• REQUIREMENT
Omit all pictures, then print the entries exactly.

• DATA EXTRACT

==========

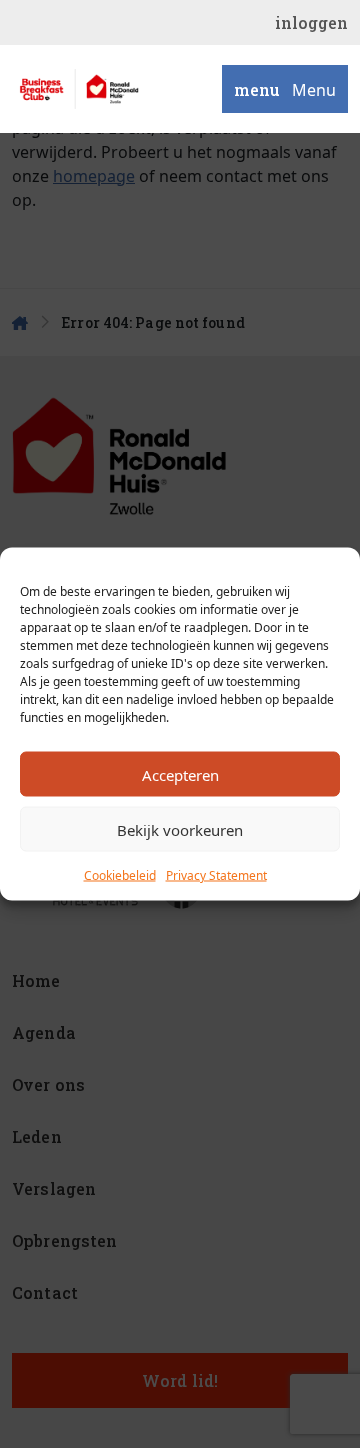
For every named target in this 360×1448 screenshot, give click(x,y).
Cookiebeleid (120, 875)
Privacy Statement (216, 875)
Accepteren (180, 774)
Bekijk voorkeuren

==========

• TASK RESPONSE
For every named target in this 360×1448 screenshot, give click(x,y).
Cookiebeleid (120, 875)
Privacy Statement (216, 875)
Accepteren (180, 774)
Bekijk voorkeuren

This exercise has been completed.